6. Penggunaan EBP meningkatkan profesionalisme dan diikuti dengan evaluasi yang
berkelanjutan.
7. Perawat membutuhkan peran dari fakta untuk meningkatkan intuisi, observasi pada klien
dan bagaimana respon terhadap intervensi yang diberikan. Dalam tindakan diharapkan
perawat memperhatikan etnik, sex, usia, kultur dan status kesehatan.
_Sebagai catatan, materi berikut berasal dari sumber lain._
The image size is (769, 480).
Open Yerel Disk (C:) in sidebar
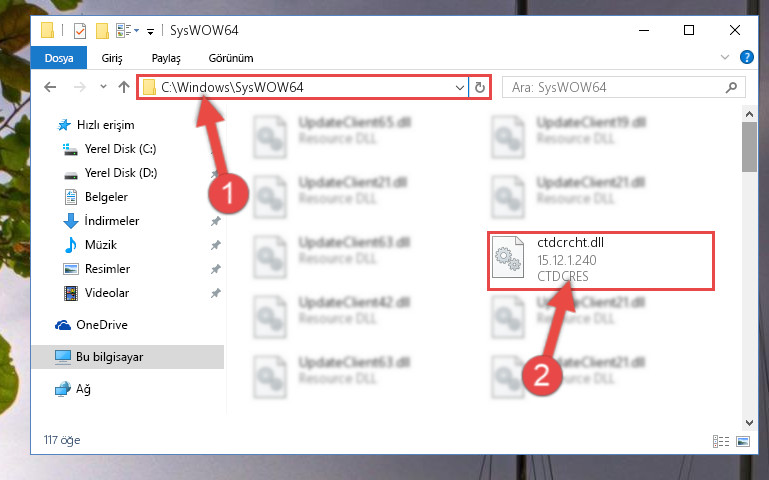pyautogui.click(x=120, y=149)
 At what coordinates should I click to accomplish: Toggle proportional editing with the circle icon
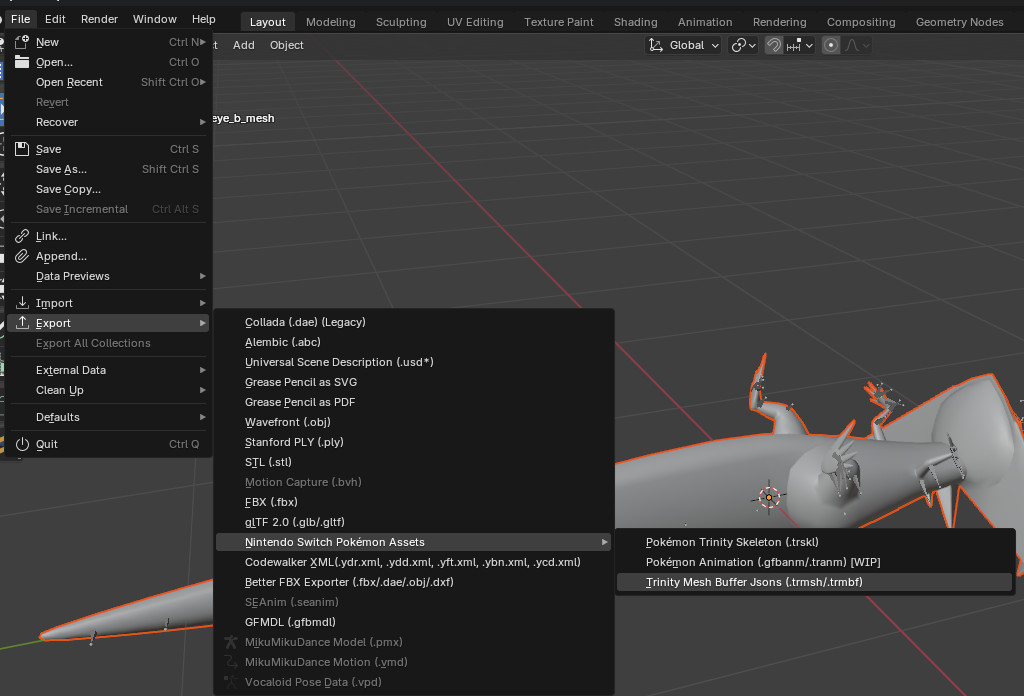(830, 44)
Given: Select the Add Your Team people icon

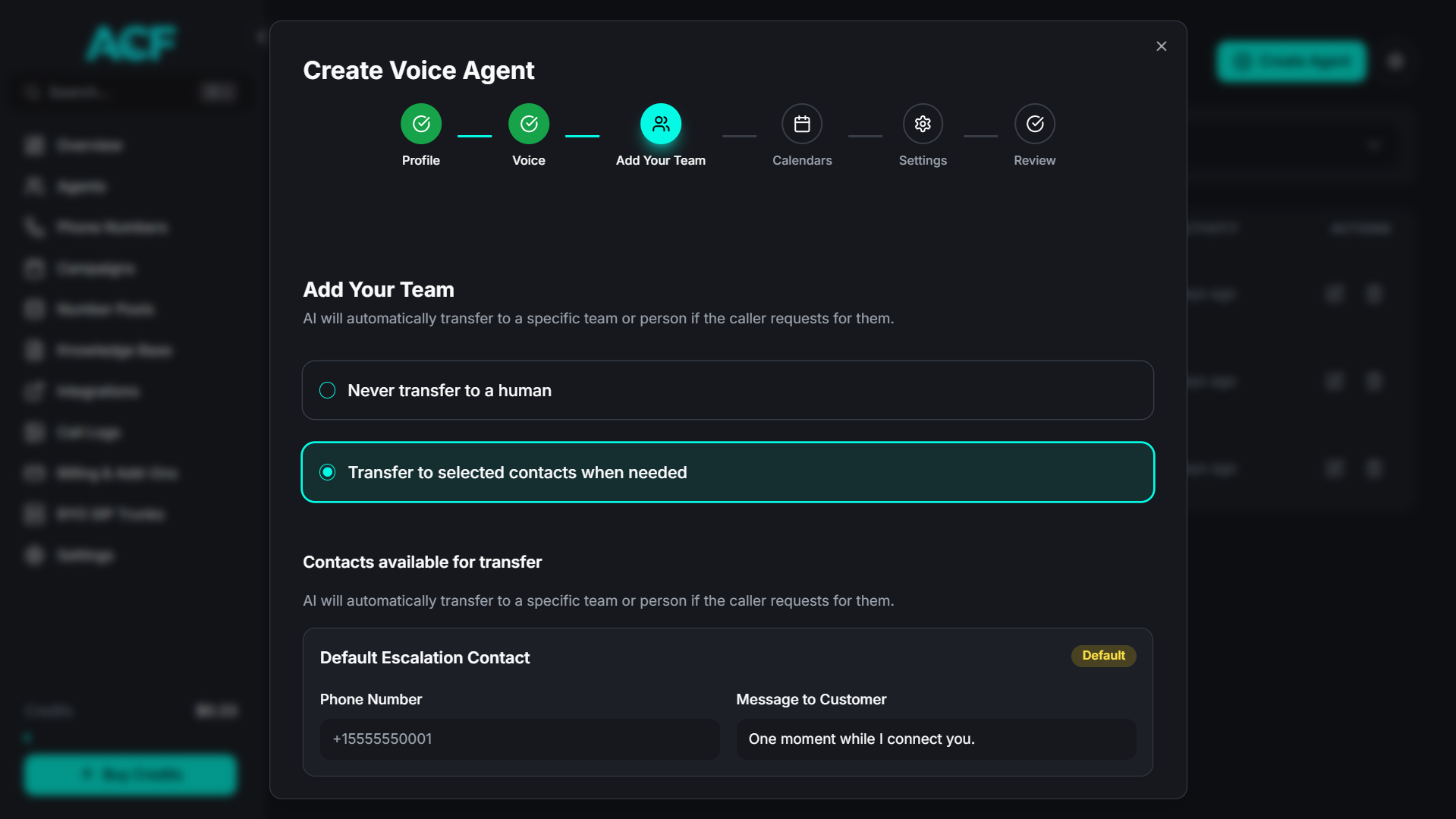Looking at the screenshot, I should tap(660, 124).
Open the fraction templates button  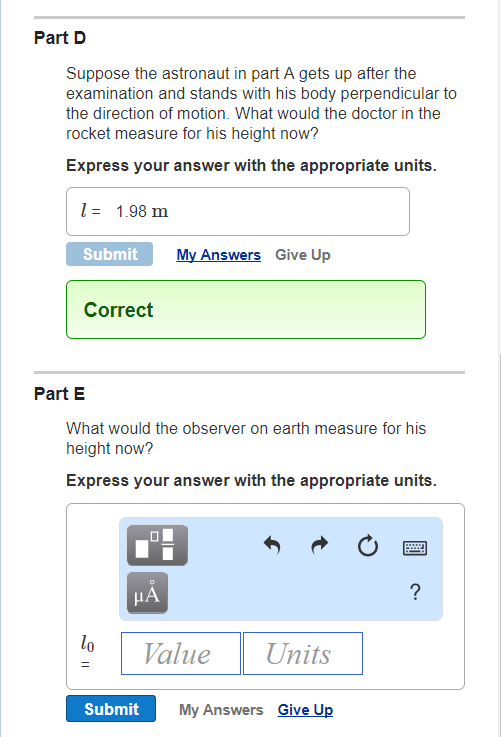[157, 545]
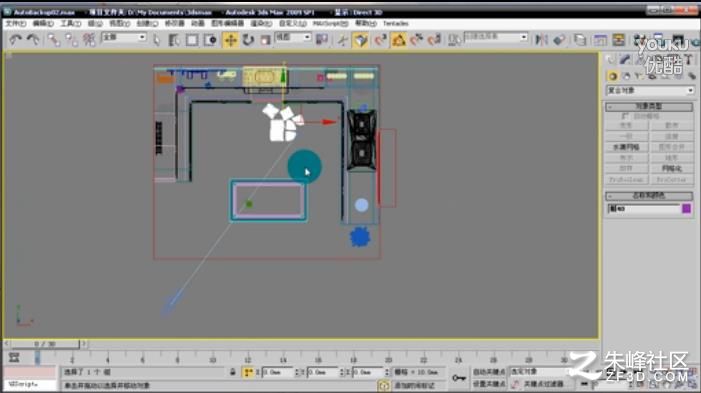This screenshot has width=701, height=393.
Task: Toggle absolute transform type-in mode
Action: [248, 372]
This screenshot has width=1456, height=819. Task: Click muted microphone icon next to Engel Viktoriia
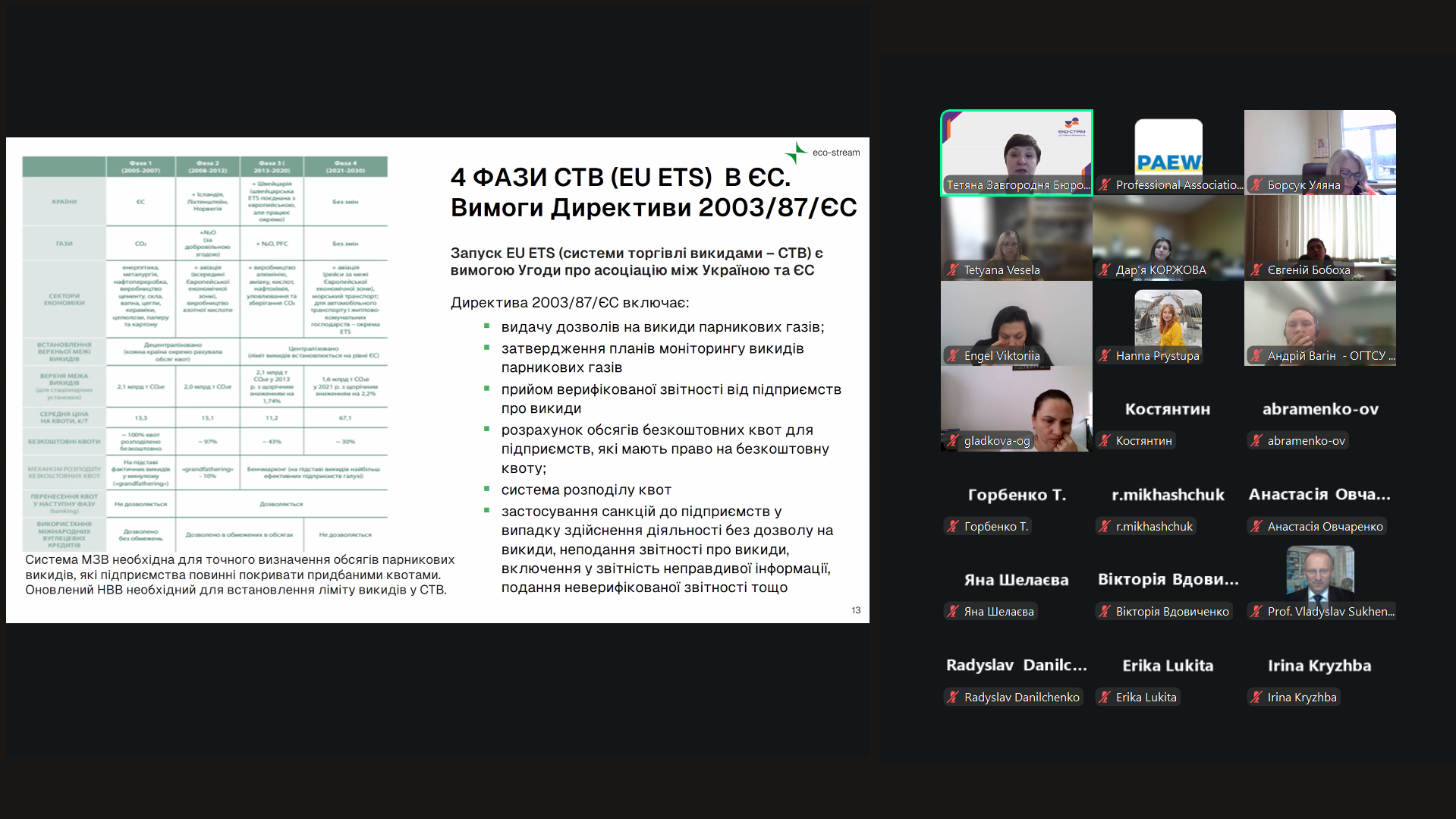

2.8 Hambatan Pelaksanaan EBP Pada Keperawatan


1. Berkaitan dengan penggunaan waktu.
2. Akses terhadap jurnal dan artikel.
3. Keterampilan untuk mencari.
4. Keterampilan dalam melakukan kritik riset.
5. Kurang paham atau kurang mengerti.
6. Kurangnya kemampuan penguasaan bahasa untuk penggunaan hasil-hasil riset.
7. Salah pengertian tentang proses.
8. Kualitas dari fakta yang ditemukan.
9. Pentingnya pemahaman lebih lanjut tentang bagaimana untuk menggunakan literatur
hasil penemuan untuk intervensi praktek yang terbaik untuk diterapkan pada klien.

13
BAB III

PENUTUP

3.1 Kesimpulan
Berdasarkan pembahasan konsep Evidence Based Practice di atas, dapat disimpulkan
bahwa ada 3 faktor yang seacara garis besar menenentukan tercapainya pelaksanaan praktek
keperawatan yang lebih baik yaitu, penelitian yang dilakukan berdasarkan fenomena yang
terjadi di kaitkan dengan teori yang telah ada, pengalaman klinis terhadap sustu kasus, dan
pengalaman pribadi yang bersumber dari pasien. Dengan memperhatikan factor-faktor
tersebut, maka di harapkan pelaksanaan pemeberian pelayanan kesehatan khususnya
pemberian asuhan keperawatan dapat di tingkatkan terutama dalam hal peningkatan pelayanan
kesehatan atau keperawatan, pengurangan biaya (cost effective) dan peningkatan kepuasan
pasien atas pelayanan yang diberikan. Namun dalam pelaksanaan penerapan Evidence Based
Practice ini sendiri tidaklah mudah, hambatan utama dalam pelaksanaannya yaitu kurangnya
pemahaman dan kurangnya referensi yang dapat digunakan sebagai pedoman pelaksanaan
penerapan EBP itu sendiri.

3.2 Saran
Dalam pemberian pelayanan kesehatan khususnya asuhan keperawatan yang baik, serta
mengambil keputusan yang bersifat klinis hendaknya mengacu pada SPO yang dibuat
berdasarkan teori-teori dan penelitian terkini. Evidence Based Practice dapat menjadi
panduan dalam menentukan atau membuat SPO yang memiliki landasan berdasarkan teori,
penelitian, serta pengalaman klinis baik oleh petugas kesehatan maupun pasien.